> _Dataset items_

%%

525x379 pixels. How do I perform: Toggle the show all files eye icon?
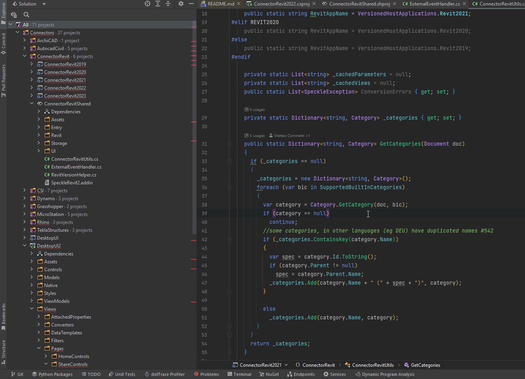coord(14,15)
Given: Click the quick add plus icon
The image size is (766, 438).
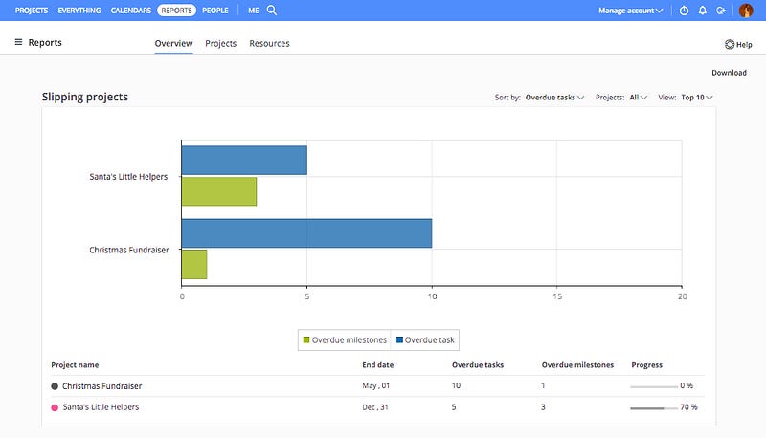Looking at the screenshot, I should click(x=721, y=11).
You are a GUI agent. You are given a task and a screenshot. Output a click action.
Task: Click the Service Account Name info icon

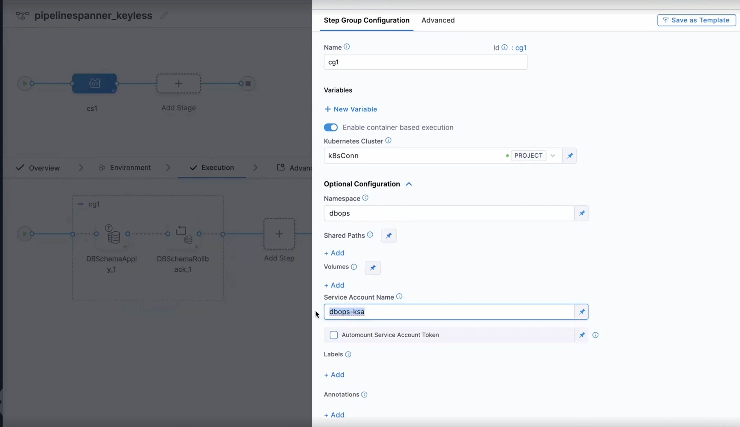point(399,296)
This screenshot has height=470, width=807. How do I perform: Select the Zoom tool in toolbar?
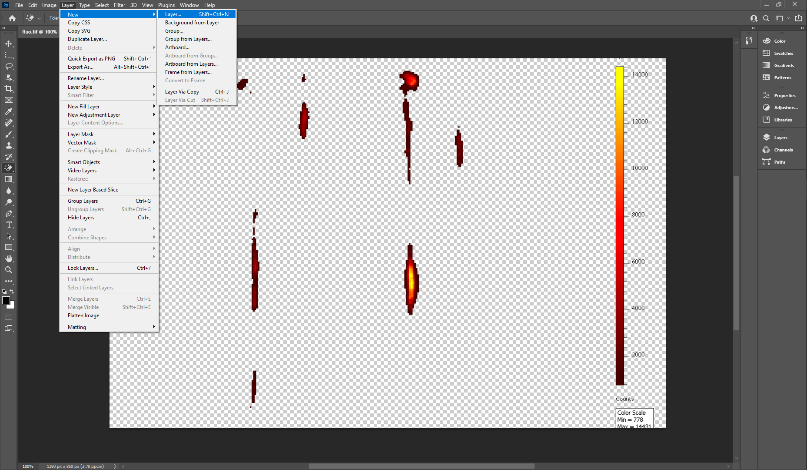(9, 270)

%%
%%

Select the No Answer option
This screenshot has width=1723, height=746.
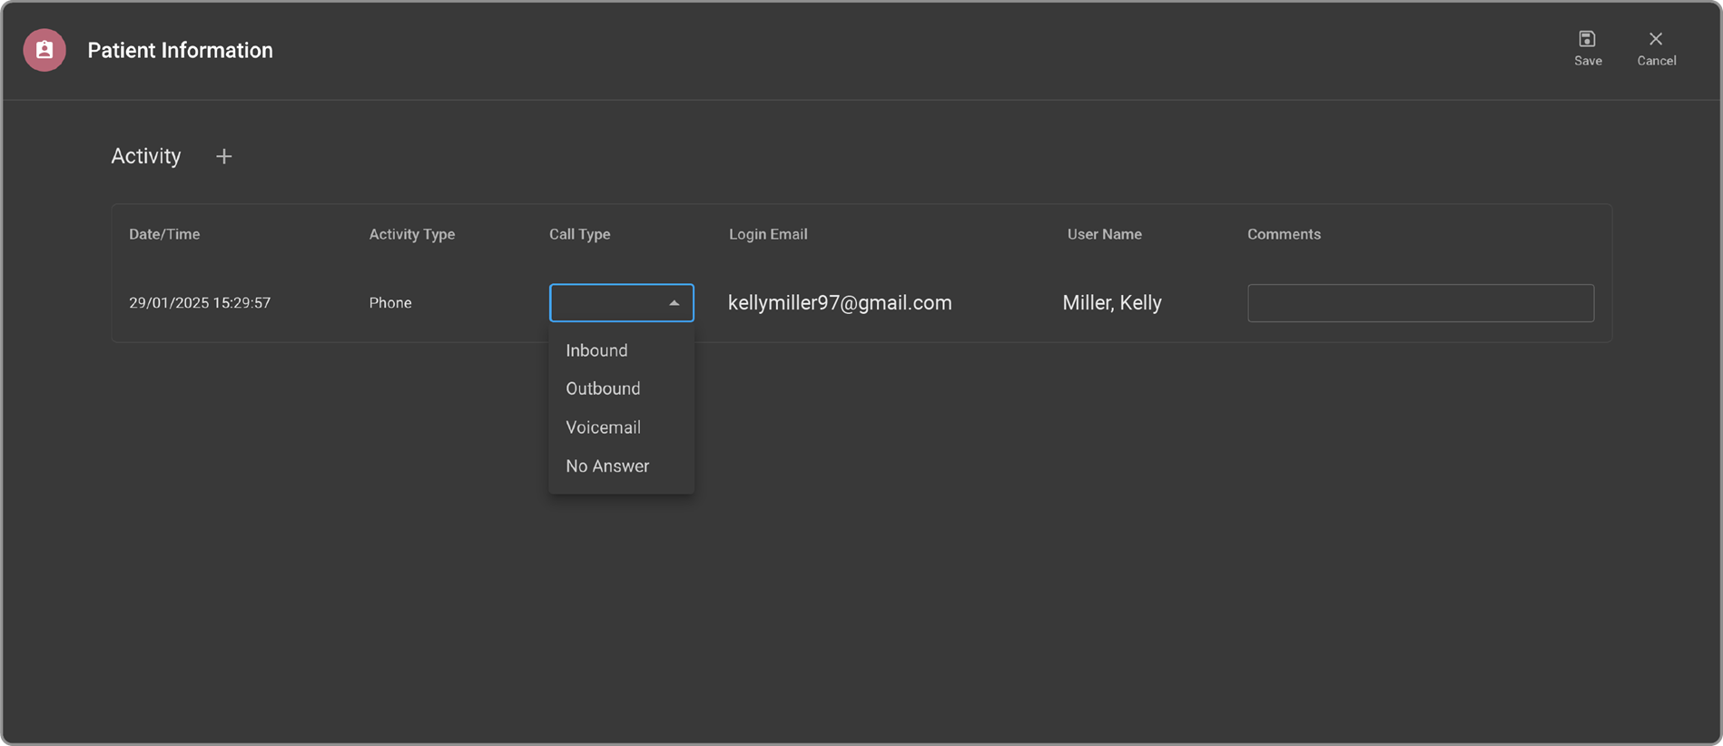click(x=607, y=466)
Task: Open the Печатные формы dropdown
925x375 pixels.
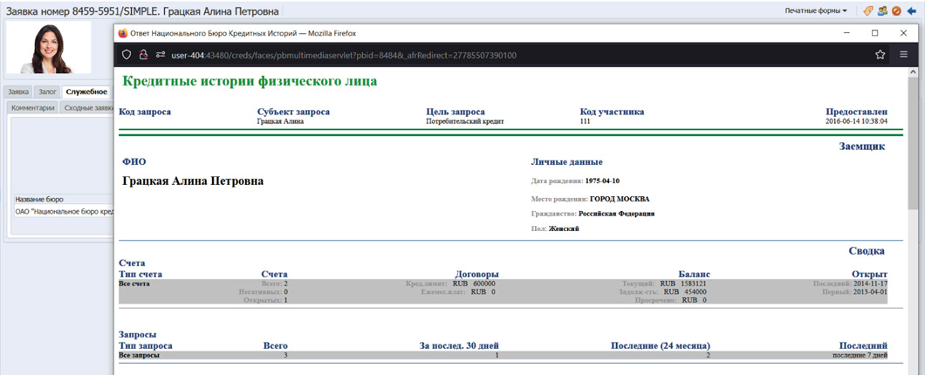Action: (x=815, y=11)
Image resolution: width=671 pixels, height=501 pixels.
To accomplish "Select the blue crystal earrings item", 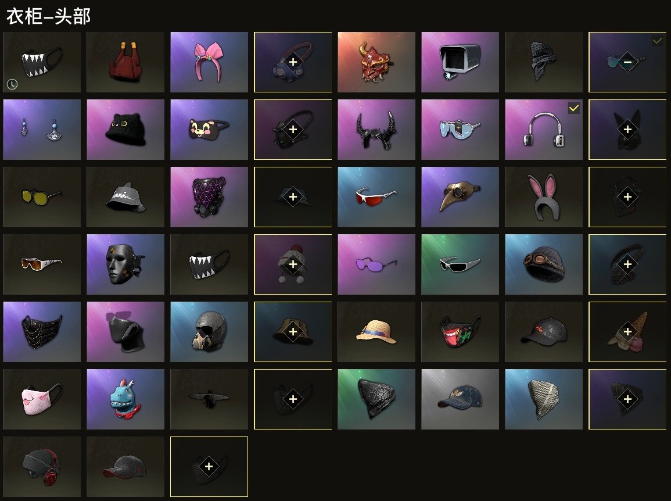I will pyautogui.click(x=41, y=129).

%%

> _Goal of the exercise_
Please convert everything from the line containing "525x379 pixels. How" down to the line containing "Looking at the" into a JSON list of strings, one string per line, with blank lines skipped. Leave the pictures out of the answer.

> _Exercise output_
[
  "525x379 pixels. How do I perform: Toggle the show all files eye icon?",
  "coord(14,15)",
  "Given: Click the quick add plus icon",
  "The image size is (766, 438).",
  "Looking at the screenshot, I should click(x=721, y=11)."
]